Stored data
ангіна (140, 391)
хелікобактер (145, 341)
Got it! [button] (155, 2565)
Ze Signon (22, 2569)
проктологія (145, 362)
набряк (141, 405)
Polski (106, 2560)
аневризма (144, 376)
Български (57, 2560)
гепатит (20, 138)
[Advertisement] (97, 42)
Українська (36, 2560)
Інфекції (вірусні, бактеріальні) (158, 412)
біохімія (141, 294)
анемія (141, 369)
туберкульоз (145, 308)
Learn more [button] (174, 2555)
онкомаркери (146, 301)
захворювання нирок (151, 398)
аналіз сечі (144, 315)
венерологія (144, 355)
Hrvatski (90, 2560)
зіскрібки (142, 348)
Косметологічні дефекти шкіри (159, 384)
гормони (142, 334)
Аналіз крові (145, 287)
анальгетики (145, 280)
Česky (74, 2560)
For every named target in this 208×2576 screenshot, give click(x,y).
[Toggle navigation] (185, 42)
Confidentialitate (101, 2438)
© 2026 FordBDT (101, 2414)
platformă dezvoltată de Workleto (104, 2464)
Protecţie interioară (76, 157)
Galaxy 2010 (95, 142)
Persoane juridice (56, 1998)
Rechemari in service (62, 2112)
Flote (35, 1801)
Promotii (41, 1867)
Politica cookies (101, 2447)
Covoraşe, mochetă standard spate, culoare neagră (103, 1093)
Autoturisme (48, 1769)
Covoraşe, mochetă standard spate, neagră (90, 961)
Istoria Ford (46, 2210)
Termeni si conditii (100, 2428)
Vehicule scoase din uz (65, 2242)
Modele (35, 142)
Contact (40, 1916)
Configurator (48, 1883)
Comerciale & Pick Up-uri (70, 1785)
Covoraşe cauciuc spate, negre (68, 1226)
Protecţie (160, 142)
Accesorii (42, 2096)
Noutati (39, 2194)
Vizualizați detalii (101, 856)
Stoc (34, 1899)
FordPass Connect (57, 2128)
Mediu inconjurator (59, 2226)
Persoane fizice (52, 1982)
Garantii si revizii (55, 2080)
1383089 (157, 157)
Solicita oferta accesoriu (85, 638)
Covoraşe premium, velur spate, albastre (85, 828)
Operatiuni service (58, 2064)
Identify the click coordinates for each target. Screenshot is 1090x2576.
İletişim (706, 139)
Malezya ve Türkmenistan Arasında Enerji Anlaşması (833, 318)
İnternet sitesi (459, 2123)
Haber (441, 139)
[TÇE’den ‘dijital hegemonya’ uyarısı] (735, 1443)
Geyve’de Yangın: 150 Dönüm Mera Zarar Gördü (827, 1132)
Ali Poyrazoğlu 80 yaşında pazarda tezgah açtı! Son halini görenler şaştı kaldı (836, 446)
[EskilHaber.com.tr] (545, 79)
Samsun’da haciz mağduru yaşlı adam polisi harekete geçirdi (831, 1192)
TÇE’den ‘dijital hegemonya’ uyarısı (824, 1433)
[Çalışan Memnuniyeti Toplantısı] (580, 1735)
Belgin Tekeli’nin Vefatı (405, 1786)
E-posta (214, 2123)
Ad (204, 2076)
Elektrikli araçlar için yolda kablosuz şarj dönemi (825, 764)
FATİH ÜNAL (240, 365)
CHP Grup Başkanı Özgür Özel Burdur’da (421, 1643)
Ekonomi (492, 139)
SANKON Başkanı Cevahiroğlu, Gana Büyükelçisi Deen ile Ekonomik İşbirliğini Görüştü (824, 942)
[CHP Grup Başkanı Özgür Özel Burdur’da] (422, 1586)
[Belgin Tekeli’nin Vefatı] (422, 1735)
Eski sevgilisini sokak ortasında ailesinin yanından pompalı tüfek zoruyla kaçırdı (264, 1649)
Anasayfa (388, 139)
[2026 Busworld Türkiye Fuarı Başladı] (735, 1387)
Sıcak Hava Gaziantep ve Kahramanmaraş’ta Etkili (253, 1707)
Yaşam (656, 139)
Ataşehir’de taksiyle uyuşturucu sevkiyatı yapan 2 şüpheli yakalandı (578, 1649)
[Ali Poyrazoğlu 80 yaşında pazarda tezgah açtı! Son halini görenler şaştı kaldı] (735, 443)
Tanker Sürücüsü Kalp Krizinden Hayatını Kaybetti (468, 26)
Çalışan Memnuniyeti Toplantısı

* _WHAT YOU HAVE TO DO_: Gather each line in these records that contains the string "Belgin".

* _SOLUTION TO THIS TASK_:
Belgin Tekeli’nin Vefatı (405, 1786)
[Belgin Tekeli’nin Vefatı] (422, 1735)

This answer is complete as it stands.